:: EXTRACT TO READ ::
- - - -

Introduction

Geometry can be defined as a quantitative and qualitative study of space and forms. The most fundamental attributes about space/form include shape and size. Geometry is a deductive system. This means there is a logical development and a few simple, fundamental principles. But before moving on to the content of geometry, it is important to understand a little about the nature of geometry and something about its course of historical development.

Geometry, in a fundamental sense, is the evolution of elementary ideas about shapes and forms that arise out of our exposure to the physical and natural world. In our interactions with our environment, we encounter physical shapes, such as rocks, mountains, trees, sticks and all kinds of things which though are different and diverse but can still be organized by patterns into groups and classes. Some are ‘straight-ish’ others are ‘round-ish’ and so on. Developing from such primitive ideas, geometry grew to become the “Art of measuring” out of practical necessities. Geometry may have its roots in our curiosity and attempt to better understand these rudimentary ideas, but the geometry that we know today didn’t start developing until someone separated the physical world from the mental.

 

History

Geometry started taking its modern form when the human mind started “abstraction” of perfect mental objects out of the imperfect physical objects. In the mental world, we can think of a perfectly straight line instead of having to deal with an imperfect, approximately straight-ish physical stick. In the same way, a random mountain terrain may provide the idea about a perfect triangular abstract form, sun or moon’s shape resulting in the idea of a perfect abstract circle and so on.

The key thing to understand is that in geometry we don’t deal with worldly imperfections, but instead our objects of study are perfect mental constructs which have evolved from a process of abstraction out of physical and natural forms. The next important stage in the evolution of geometry was when the Greeks started learning geometry from the Egyptians. Where under the Egyptians, geometry remained more like a collection of random results, it developed into what we know today as the “axiomatic system” under the Greeks.

Thales and Pythagoras were among the first prominent figures who learnt geometry from the Greeks and then went on starting their own schools in Greece. One of the most important features of the schools of both Pythagoras and Thales was their insistence that mathematical results be justified or proved true. This focus on proofs required a method of reasoning and argument that was precise and logical. This method which had its origins with Pythagoras and Thales then culminated with the “The Elements” by Euclid in about 300 BC. The method has become known as the Axiomatic Method.”

- - - -

:: RECORDED INFORMATION ::
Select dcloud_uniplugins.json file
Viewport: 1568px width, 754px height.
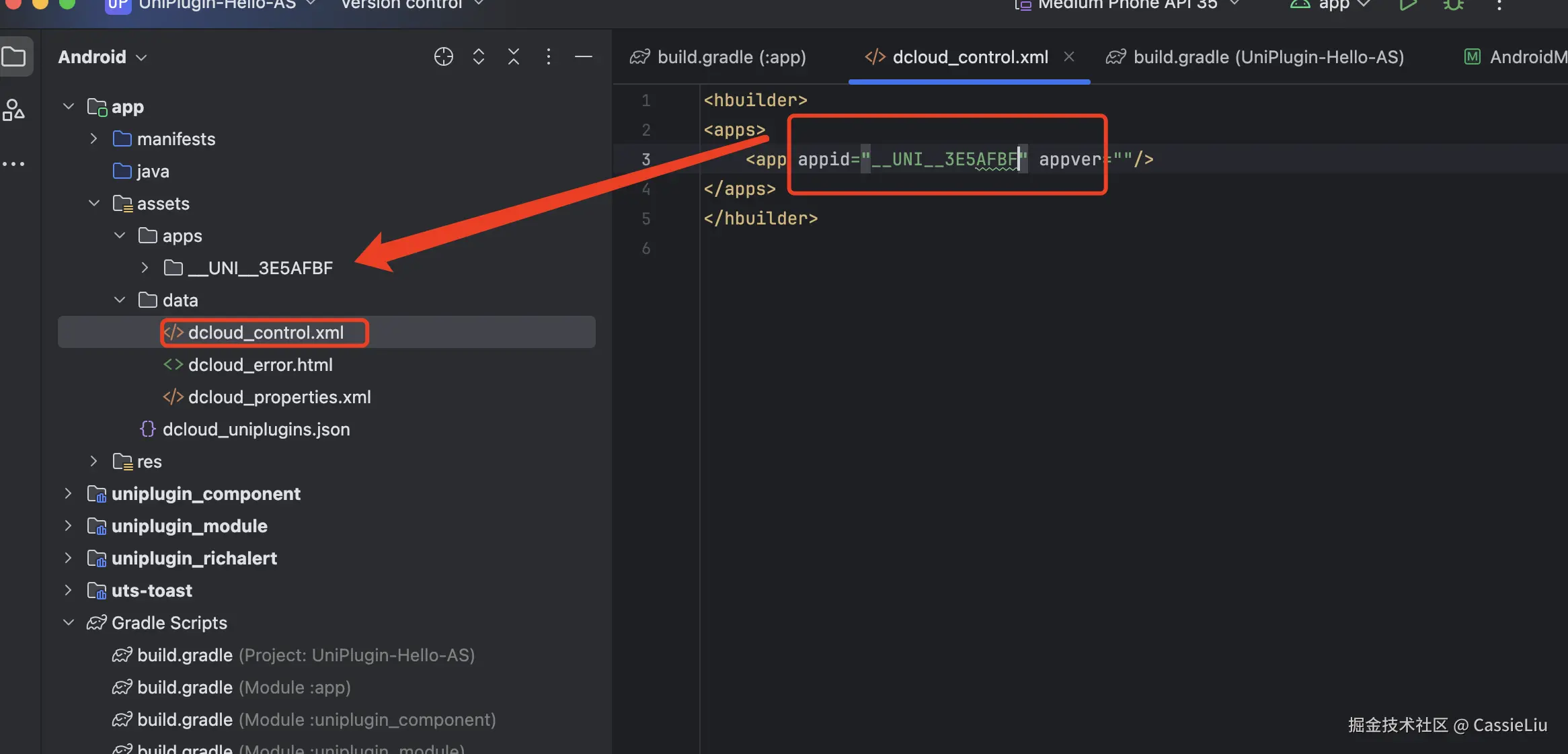pyautogui.click(x=256, y=429)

- - - -

:: EXERCISE TASK 1 ::
Translate this sentence from the geometry text into Spanish: "One of the most important features of the schools of both Pythagoras and Thales was their insistence that mathematical results be justified or proved true."
:: EXERCISE TASK 2 ::
According to the geometry text, around what year did Euclid's "The Elements" appear?
:: EXERCISE TASK 3 ::
List the physical shapes that the geometry text gives as examples of things we encounter in our environment.

:: EXPECTED ANSWER 1 ::
Una de las características más importantes de las escuelas tanto de Pitágoras como de Tales era su insistencia en que los resultados matemáticos fueran justificados o demostrados como verdaderos.

:: EXPECTED ANSWER 2 ::
About 300 BC.

:: EXPECTED ANSWER 3 ::
Rocks, mountains, trees, sticks